Loury's account is ingenious, but he goes astray at several points. As a contemporary of Loury, it seems clear to me that he greatly understates the level of racial progress in the United States during our lifetimes. Loury berates the historians Abigail and Stephan Thernstrom for their belief that affirmative action programs in the United States only reinforce the racial differences that wise social policy should seek to eliminate. But he does little to counteract their impressive compilation of data indicating major shifts in racial attitudes and behavior during the last 50 years. The level of social integration across races is greater than it has ever been, and socioeconomic differences have shrunk dramatically. In 1960, the Thernstroms note, 38 percent of black adults were high school graduates, compared to 64 percent of white adults. By 1995 the gap had virtually disappeared: 87 percent of blacks had graduated high school, compared to 88 percent of whites. The Thernstroms report that in 1940 the median black income was 41 percent of the median white income among men and 36 percent among women; by 1995 those ratios had changed to 67 percent for men and 89 percent for women.

To be sure, the economic progress of many blacks has been slower than one would have liked, but feedback loops probably have had little to do with this. I doubt that large institutional employers are ever trapped in the sort of feedback loop Loury describes, given the extensive management systems they use to measure and correct racial discrimination. And if these loops were as powerful and pervasive as Loury suggests, it's hard to see how the dramatic changes of the last half-century could have occurred.

Where else to look? Putting aside the woeful state of public education for inner-city students, much of the difficulty in labor markets could be due to regulations that hurt the people they're designed to help. I speak here of one curious omission from Loury's field of vision: the basic prohibition, in Title VII of the 1964 Civil Rights Act, against discrimination based on race in the terms and conditions of employment. This sort of legislation has ambiguous economic consequences: Blacks who find jobs will receive some protection against dismissal, but at the same time that protection will make employers, fearing litigation, more reluctant to hire black workers in the first place. One would therefore expect that once Title VII swept away the explicit racial classifications common in the United States before 1964, progress through employment discrimination laws would be slower than many hoped, which has been the case since 1975 or so. Rather than an overall improvement in black wage levels, the result of Title VII would be a higher variation in the income of black workers, with the rich getting richer and the poor getting poorer, which seems to be part of the trend.

Loury not only misses the unintended consequences of the 1964 Civil Rights Act; he fails to note that the statute epitomizes the color blindness he deplores for its obliviousness to real social differences. The justification offered by Hubert Humphrey and the law's other leading defenders was that it would prevent employers from being distracted by racial prejudice.
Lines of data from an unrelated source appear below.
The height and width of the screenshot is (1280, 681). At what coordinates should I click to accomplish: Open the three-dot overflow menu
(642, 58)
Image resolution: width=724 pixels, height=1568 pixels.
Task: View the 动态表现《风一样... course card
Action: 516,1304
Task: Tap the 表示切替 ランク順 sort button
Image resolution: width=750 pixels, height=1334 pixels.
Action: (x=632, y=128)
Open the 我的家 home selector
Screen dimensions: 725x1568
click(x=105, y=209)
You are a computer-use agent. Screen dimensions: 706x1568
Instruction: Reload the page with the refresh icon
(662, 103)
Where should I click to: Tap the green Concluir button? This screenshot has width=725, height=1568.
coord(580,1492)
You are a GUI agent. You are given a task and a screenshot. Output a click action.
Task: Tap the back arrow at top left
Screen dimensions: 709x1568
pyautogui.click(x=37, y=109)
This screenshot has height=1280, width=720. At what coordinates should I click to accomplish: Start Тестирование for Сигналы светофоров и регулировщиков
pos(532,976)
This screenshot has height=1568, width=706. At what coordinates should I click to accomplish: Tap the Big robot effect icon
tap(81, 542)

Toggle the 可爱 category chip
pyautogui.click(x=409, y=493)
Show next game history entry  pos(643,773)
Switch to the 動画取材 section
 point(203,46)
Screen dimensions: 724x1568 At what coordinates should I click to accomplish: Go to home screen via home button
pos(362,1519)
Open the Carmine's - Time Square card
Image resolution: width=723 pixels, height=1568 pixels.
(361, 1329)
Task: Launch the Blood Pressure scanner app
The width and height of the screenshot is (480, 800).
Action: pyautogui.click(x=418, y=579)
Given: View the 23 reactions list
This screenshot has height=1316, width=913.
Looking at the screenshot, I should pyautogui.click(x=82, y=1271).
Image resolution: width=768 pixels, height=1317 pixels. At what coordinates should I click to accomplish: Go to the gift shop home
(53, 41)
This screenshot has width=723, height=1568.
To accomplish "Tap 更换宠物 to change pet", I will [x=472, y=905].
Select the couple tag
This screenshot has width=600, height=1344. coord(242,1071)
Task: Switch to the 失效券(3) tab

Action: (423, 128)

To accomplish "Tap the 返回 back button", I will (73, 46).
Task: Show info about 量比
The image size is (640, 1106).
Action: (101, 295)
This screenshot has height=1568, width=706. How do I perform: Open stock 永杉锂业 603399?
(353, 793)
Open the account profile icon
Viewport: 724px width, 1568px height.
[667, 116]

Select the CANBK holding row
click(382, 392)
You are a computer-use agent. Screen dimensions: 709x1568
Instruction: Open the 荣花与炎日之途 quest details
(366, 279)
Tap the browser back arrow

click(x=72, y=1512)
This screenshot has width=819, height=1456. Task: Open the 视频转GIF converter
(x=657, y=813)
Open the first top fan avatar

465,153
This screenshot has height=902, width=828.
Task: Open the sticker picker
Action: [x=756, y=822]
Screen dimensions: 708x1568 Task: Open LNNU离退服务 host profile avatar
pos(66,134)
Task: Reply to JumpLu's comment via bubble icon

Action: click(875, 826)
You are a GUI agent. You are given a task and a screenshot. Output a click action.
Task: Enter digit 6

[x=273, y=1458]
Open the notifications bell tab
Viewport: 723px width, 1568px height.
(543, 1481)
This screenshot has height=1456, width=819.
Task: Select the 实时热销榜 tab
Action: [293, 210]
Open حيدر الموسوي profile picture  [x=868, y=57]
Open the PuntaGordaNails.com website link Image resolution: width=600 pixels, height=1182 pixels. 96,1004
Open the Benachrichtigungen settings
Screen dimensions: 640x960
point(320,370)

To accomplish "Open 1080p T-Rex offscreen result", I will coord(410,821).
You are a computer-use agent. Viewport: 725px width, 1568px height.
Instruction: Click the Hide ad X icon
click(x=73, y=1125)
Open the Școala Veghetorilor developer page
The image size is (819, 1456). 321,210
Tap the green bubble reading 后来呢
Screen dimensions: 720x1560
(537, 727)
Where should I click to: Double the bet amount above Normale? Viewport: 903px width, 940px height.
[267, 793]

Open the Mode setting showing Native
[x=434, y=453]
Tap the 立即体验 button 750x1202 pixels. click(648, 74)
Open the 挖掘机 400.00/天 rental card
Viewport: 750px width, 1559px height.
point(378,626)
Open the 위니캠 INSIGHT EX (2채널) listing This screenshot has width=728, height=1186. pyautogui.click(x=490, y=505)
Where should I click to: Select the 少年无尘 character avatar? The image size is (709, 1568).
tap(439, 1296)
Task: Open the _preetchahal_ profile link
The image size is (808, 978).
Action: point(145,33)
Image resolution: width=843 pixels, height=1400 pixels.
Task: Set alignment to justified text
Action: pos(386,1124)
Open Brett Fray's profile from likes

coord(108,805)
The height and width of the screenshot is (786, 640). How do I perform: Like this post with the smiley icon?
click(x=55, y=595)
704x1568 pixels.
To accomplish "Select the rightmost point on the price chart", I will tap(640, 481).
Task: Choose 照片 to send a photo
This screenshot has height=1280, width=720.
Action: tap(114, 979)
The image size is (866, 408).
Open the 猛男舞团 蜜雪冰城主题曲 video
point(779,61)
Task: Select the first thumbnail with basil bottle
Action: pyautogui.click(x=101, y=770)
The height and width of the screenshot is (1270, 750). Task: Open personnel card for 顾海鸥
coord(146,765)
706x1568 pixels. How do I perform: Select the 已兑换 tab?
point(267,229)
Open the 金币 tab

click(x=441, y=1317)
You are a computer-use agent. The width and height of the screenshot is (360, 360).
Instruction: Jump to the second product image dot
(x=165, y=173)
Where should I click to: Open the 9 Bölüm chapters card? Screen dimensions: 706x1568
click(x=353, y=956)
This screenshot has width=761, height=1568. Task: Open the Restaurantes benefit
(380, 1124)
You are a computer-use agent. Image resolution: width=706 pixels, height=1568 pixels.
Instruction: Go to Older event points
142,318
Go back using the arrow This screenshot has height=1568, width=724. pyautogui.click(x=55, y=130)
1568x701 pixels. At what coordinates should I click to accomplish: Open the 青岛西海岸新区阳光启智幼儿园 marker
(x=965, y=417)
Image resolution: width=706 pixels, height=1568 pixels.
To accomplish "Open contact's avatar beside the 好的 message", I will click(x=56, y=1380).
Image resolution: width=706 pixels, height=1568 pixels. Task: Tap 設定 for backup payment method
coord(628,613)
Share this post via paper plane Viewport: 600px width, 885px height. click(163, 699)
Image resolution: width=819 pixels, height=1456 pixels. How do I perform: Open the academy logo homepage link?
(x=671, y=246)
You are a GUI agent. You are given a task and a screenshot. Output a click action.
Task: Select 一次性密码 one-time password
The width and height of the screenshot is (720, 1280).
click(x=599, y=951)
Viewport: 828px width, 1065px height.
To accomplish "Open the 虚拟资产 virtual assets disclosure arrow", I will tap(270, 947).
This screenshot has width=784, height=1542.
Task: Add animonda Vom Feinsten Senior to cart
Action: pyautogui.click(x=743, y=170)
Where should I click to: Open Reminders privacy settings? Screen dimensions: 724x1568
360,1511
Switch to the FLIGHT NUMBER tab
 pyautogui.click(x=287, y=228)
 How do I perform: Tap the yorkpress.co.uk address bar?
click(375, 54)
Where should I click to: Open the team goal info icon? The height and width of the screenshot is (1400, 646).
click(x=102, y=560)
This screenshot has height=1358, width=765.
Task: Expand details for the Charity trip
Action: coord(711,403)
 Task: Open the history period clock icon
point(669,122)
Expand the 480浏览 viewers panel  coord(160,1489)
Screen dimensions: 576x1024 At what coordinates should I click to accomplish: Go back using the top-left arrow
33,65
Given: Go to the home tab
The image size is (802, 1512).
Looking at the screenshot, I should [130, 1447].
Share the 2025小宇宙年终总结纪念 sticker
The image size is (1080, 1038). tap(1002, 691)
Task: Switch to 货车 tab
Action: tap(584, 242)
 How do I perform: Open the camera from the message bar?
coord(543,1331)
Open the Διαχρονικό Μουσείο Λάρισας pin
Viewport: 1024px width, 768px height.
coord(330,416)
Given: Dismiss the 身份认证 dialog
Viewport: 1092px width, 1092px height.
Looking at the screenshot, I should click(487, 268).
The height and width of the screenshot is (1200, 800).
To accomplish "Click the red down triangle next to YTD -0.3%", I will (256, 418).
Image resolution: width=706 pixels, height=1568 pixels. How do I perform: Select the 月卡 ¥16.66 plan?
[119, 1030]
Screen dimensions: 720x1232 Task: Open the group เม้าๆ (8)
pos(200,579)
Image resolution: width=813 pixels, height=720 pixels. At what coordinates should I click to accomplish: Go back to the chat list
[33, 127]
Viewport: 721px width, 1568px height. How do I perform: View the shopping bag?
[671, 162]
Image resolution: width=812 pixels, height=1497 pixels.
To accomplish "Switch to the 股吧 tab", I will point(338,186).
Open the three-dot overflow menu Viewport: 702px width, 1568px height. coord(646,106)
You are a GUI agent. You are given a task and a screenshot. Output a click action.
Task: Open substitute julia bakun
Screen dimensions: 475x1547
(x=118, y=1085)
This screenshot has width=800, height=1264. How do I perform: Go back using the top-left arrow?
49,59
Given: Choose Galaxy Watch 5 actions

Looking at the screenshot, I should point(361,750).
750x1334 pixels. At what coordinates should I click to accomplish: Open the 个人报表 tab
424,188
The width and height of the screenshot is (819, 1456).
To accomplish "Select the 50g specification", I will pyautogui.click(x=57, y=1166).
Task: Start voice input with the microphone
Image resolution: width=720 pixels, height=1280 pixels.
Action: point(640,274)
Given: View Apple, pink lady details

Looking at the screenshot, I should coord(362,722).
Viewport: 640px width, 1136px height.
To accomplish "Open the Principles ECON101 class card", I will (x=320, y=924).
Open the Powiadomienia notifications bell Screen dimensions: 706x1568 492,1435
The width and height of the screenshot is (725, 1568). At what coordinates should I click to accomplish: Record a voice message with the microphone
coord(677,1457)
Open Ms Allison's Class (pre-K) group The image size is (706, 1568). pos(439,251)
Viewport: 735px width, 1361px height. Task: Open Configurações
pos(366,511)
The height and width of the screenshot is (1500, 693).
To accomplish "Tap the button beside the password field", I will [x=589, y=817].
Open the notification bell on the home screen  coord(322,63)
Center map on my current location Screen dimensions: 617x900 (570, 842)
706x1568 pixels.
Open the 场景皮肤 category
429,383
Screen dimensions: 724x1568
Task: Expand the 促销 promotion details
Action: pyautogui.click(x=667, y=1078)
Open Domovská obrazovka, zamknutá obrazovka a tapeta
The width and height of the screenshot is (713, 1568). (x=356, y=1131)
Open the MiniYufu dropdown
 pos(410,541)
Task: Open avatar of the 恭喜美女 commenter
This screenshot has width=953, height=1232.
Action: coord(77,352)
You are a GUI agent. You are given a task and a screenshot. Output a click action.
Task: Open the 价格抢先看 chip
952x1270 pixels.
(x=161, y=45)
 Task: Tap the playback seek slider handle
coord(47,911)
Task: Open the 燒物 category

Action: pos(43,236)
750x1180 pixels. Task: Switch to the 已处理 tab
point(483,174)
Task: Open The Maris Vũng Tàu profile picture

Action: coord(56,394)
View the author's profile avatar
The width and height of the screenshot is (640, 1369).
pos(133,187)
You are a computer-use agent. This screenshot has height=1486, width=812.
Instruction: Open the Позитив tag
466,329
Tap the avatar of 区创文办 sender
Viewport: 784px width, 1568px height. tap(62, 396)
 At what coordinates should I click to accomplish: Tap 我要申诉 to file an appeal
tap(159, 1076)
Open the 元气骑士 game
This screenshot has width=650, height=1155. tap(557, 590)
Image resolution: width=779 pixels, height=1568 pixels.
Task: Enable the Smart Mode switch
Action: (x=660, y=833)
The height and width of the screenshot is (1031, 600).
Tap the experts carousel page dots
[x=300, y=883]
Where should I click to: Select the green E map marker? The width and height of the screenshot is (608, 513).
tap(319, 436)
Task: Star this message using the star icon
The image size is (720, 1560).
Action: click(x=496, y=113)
Instead they would hire workers based on a pure, disembodied conception of individual merit -- the sort of standard that Loury attacks with great vigor and some success.

Columbia University law professor Michael Sovern's 1966 defense of the law, Legal Restraints on Racial Discrimination in Employment, stated explicitly that employers were free to make head-to-head comparisons between black and white applicants, disregarding the social and historical handicaps that blacks bring to the hiring hall. The law's supporters believed that eliminating formal discrimination in labor markets would bring about approximate employment equality as the social effects of prior discrimination dissipated with time.

Loury likewise overlooks the fact that the 1964 Civil Rights Act actually slowed down private adoption of the affirmative action programs he defends. Title VII made it unlawful to discriminate against "any individual" on the ground of race, and it took nearly a decade and a half for the Supreme Court to perform the legal legerdemain necessary to reconcile racial preferences for blacks with this clear prohibition against affirmative action.